The purposes of this study were to determine the prevalence of angiographically significant renal artery stenosis in a patient population referred for diagnostic cardiac catheterization and to develop a model that predicts the highest-risk subset of patients who have significant renal artery narrowing. A prospective validation cohort study was undertaken in a referral-based university hospital. After left ventriculography, abdominal aortography was performed to screen for the presence of renal artery disease. A convenience sample of 1,302 of 1,651 consecutive patients undergoing diagnostic cardiac catheterization were enrolled in the study. Of the 1,302 abdominal aortograms performed, 1,235 (95%) were deemed of adequate quality for the evaluation of renal artery anatomy.
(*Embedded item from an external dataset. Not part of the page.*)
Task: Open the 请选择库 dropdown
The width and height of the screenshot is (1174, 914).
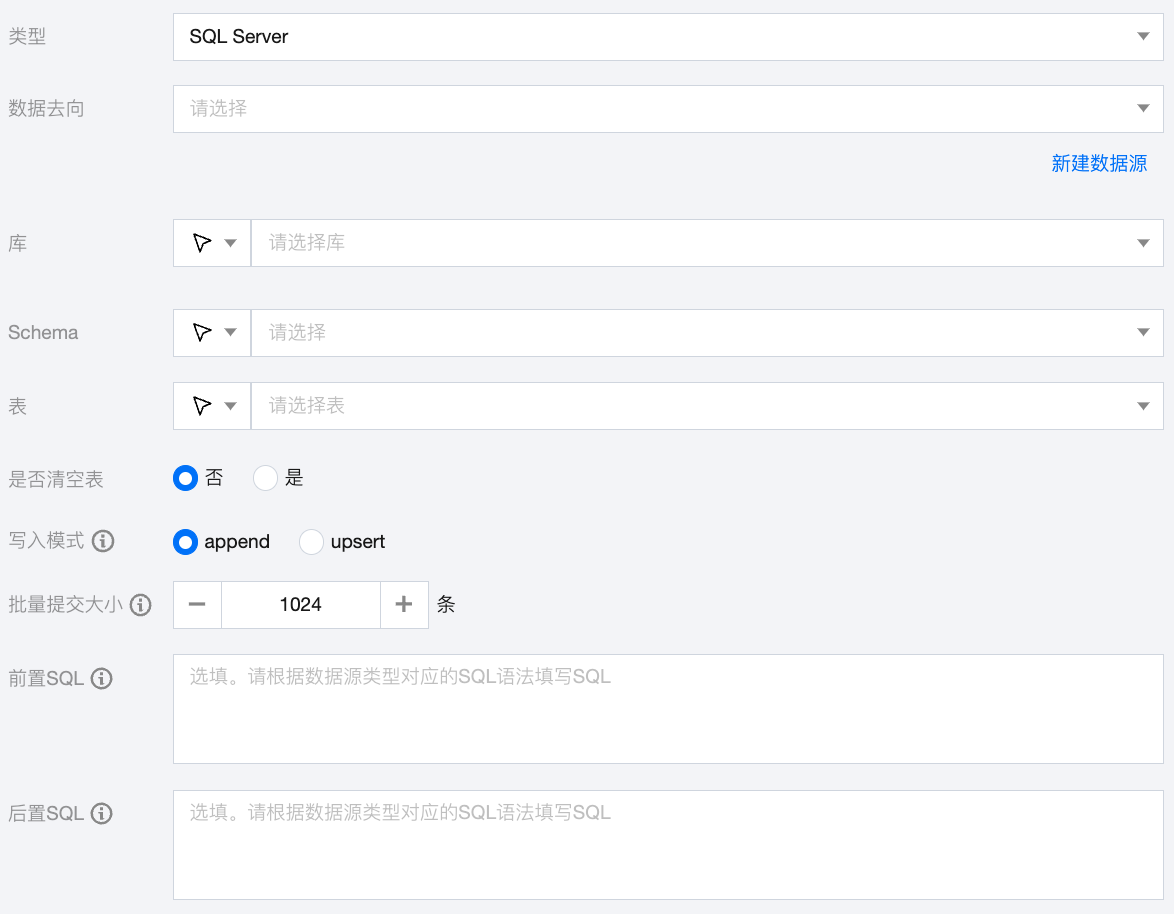Action: click(706, 243)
Renal artery disease was identified in 30% of the patients. Insignificant renal artery stenosis was found in 187 (15%) and significant (greater than or equal to 50% diameter narrowing) stenosis was found in 188 (15%). Significant unilateral disease was present in 11%, and bilateral disease was present in 4%. By univariable and multivariable logistic regression analysis, the association of both clinically and catheterization-derived variables with renal artery disease was assessed. Multivariable predictors included age, severity of coronary artery disease, congestive heart failure, female gender, and peripheral vascular disease. Hypertension was not an associated variable. These data reveal the previously undetected high prevalence of renal artery disease in patients undergoing cardiac catheterization and provide clinical and angiographic features that assist in predicting its presence.